Church Union in Australia: Those who stayed out; a Continuing Congregationalist Perspective
The 22nd of June 1977 marked a significant change in Australian church history with the formation of the Uniting Church of Australia. This amalgamation of Presbyterian, Methodist and Congregational churches gave birth to Australia’s ‘first indigenous church’, which is now its ‘third largest Christian denomination’. This magnificent achievement of union, or ‘reunion’ as some have seen it, may have made good sense to the ‘average Australian’ and
those who united, however, a minority of churches chose to ‘stay out’.

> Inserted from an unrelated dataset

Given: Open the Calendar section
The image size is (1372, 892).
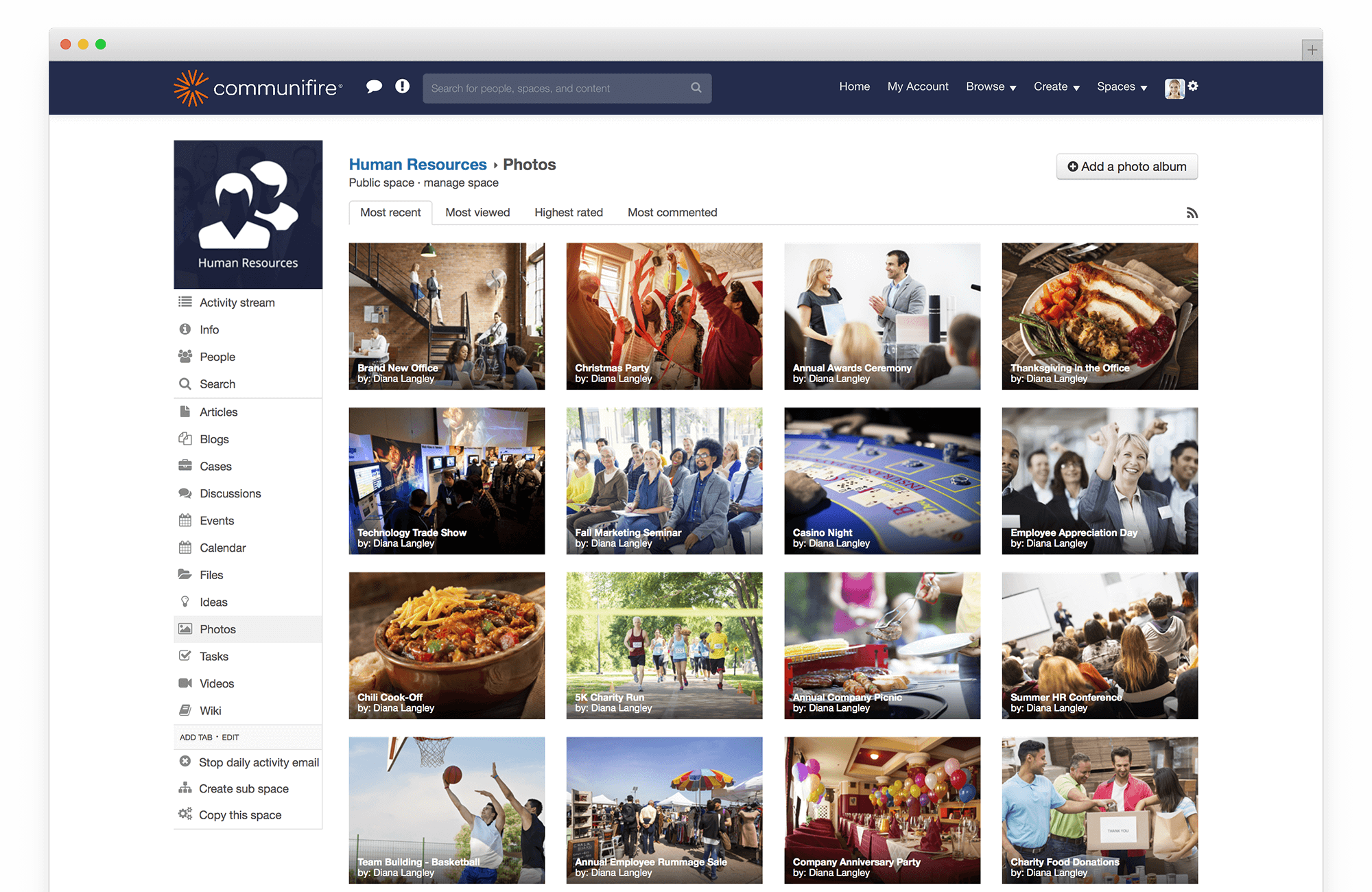Looking at the screenshot, I should coord(222,547).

Amongst this group were a comparatively small number of churches that continued to ‘fly the congregational banner’. Of these churches a number stayed independent, others joined the ‘Congregational Federation’ and around twenty-seven churches in NSW, who somewhat regard themselves as the ‘remnant of the congregational church’ in Australia, formed the Fellowship of Congregational Churches (FCC).
Much has been written about the formation of the Uniting Church in Australia from a proponent’s perspective, some of which has touched on the reasons why certain churches chose not to unite. The Presbyterians have produced various publications from their perspective. However, virtually nothing has been written from a Continuing Congregational
perspective, particularly of those churches that joined the FCC.
This paper will therefore be a start in filling that void. Over the course of this paper, under four basic headings – background, the road to union, the Continuing Congregationalist perspective and the Fellowship of Congregational Churches – I will present their perspective on church union, seeking to identify their reasons for staying out, the potential factors that contributed and the path they walked in aiming to preserve not only their congregational heritage, but also, in their eyes, an evangelical response to the Basis of Union and the formation of the Uniting Church.